The bad news is that it might get some programmers or project-managers fired, or get other people killed.

Due to an error in the way it analyzes prisoner records, a program used by the California Bureau of Prisons made recommendations that led to the release of 450 felons whose records indicate a "high risk of violence."

Another 1,000 prisoners listed highly likely to commit drug crimes, property crimes or other offenses were also released as part of a court-ordered program to reduce the 143,335-prisoner population of California's overcrowded prisons by about 33,000.

The program, running since January, 2010, relied on a program that examined arrest records of prisoners, but not previous convictions or in-prison disciplinary actions, which prosecutors told the Los Angeles Times paint a far clearer picture of an inmate's proclivity for violence.

The application evaluates information in a database of 16.4 million arrests statewide, but had no access to data that would have given better indications of a prisoner's risk of committing further violence.

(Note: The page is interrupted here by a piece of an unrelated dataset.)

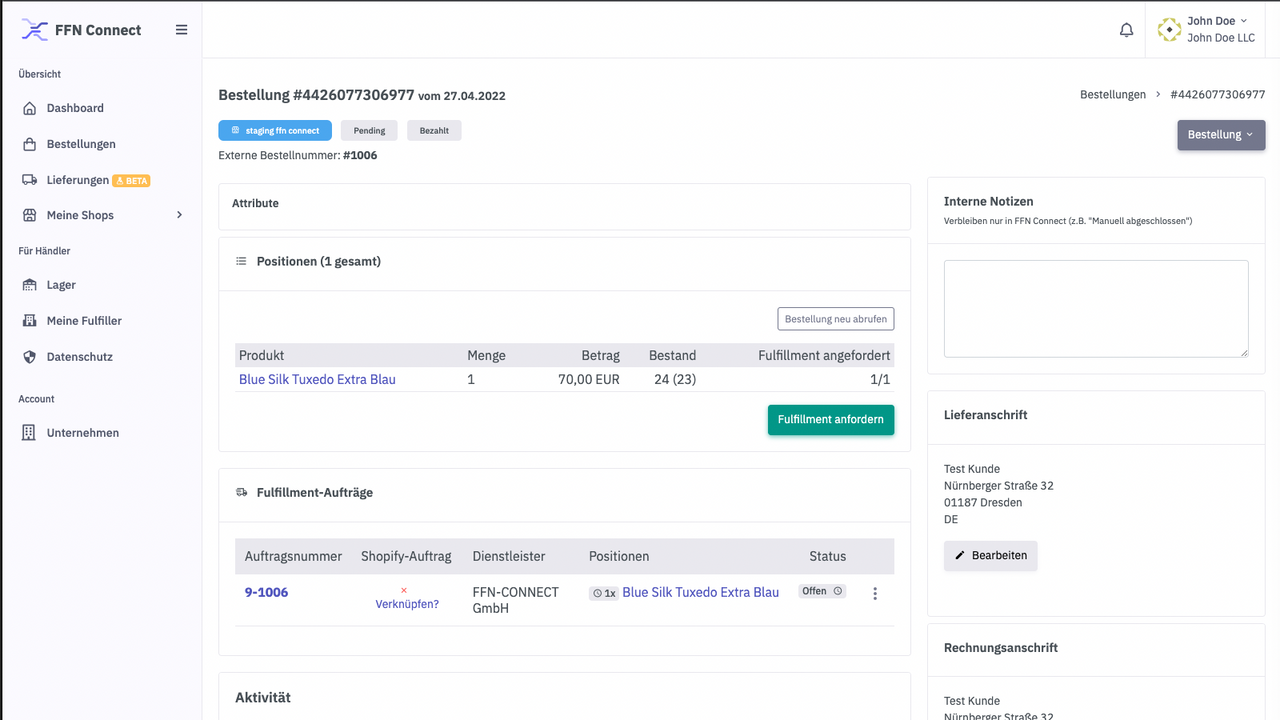Screen dimensions: 1280x720
Task: Click the FFN Connect logo
Action: coord(34,29)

Its access to California juvenile-criminal records was spotty, the Inspector General's (IG) report concluded,(PDF) so only a prisoner's adult record was often considered.

It also lacked access to in-prison disciplinary records – which often identify gang affiliations and the likelihood a prisoner will become violent without being arrested.

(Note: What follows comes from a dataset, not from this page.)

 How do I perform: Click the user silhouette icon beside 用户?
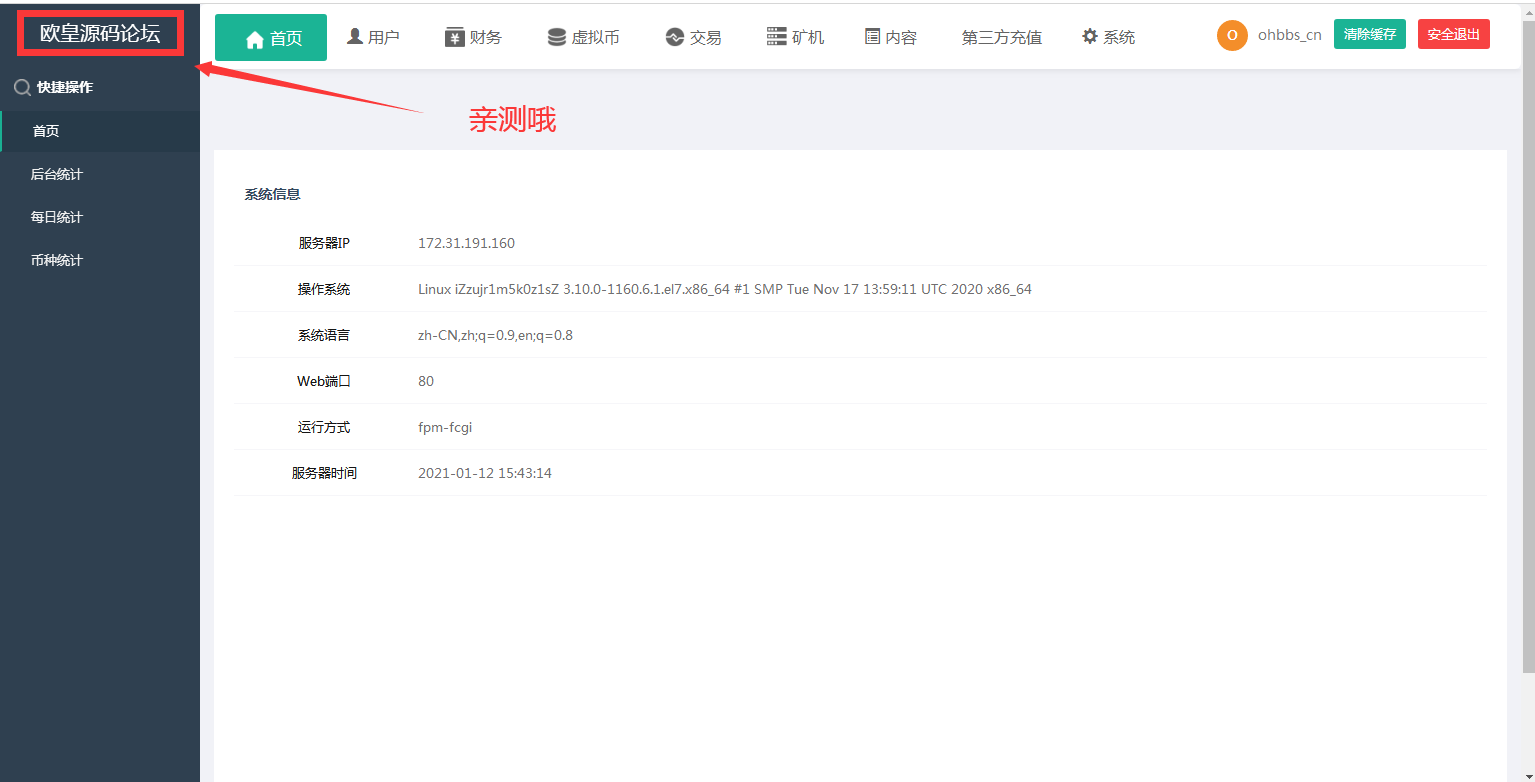tap(354, 36)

Worst, the application had to use as its primary data source California's Automated Criminal History System (ACHS), which contains data on more than 16.4 million arrests, but is missing data on convictions for half those records, making it difficult to weight each incident accurately as an indicator for future violence, the IG's office concluded.

"Despite these significant shortcomings in the ACHS database, [California Department of Corrections and Rehabilitation] had no choice but to use that database, however inadequate, as the best available source of data," the IG's report concluded.